Fifteen Asia-Pacific countries signed an agreement over the weekend to form the biggest trade group in history, the Regional Comprehensive Economic Partnership (RCEP), after nearly ten years of negotiations.
The RCEP comprises the ten ASEAN member states, Australia, China, Japan, New Zealand and South Korea, and covers about 30% of the world’s population and economic output. RCEP aims to promote trade in the region by eliminating 90% of tariffs and increasing market access.
With the U.S. not part of the agreement, the RCEP might further diminish the country’s economic influence in the region. In 2017, President Donald Trump withdrew the country from the negotiations of the proposed Trans-Pacific Partnership (TPP), which was later renamed the Comprehensive and Progressive Agreement for Trans-Pacific Partnership (CPTPP) with the remaining 11 members.

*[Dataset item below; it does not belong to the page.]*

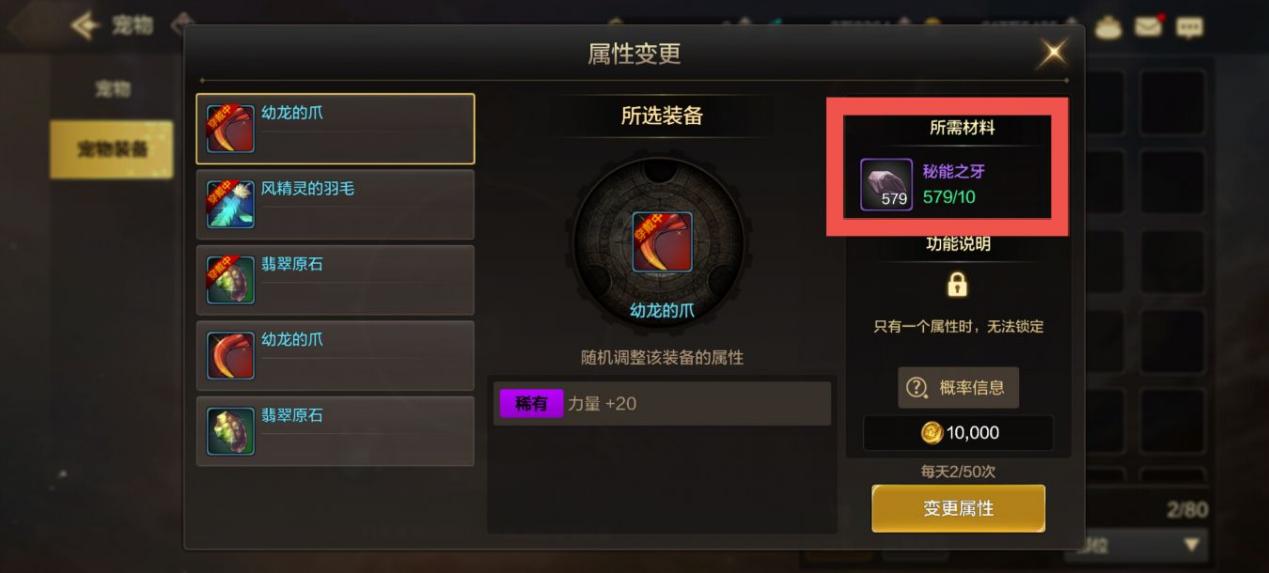
Task: Select the 稀有 力量 +20 attribute row
Action: point(663,403)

Although the RCEP is not as far-reaching in scope as the CPTPP, which also covers areas such as environment, labour standards and the role of state-owned enterprises, it is important in the sense that it is the first free trade deal that includes China, Japan and South Korea – the three manufacturing and technology powerhouses in the region.
In addition, it will offer favourable rules-of-origin terms for manufacturers participating in the regional supply chain. Under the RCEP, intermediate goods from any member countries will be treated equally, and thus can be sourced from any of them without facing tariffs.
According to a research paper by the Peterson Institute for International Economics, it is estimated the trade deal will raise global output in 2030 by an annual amount of US$186 billion, and its members’ GDP by 0.2% on a permanent basis.
The RCEP will enter into force 60 days after six ASEAN member states and three non-ASEAN countries have ratified the agreement.
The Hong Kong Government has indicated that it will seek Hong Kong’s accession to the RCEP. Given that the city has few domestic exports and has already signed bilateral free trade agreements with ASEAN and all other RCEP member states except Japan and South Korea, the potential direct economic benefit due to tariff reduction is unlikely to be significant.
Nevertheless, if Hong Kong is to maintain its role as an international business, logistics and trading hub, it must do more to contribute to any further economic integration in the region.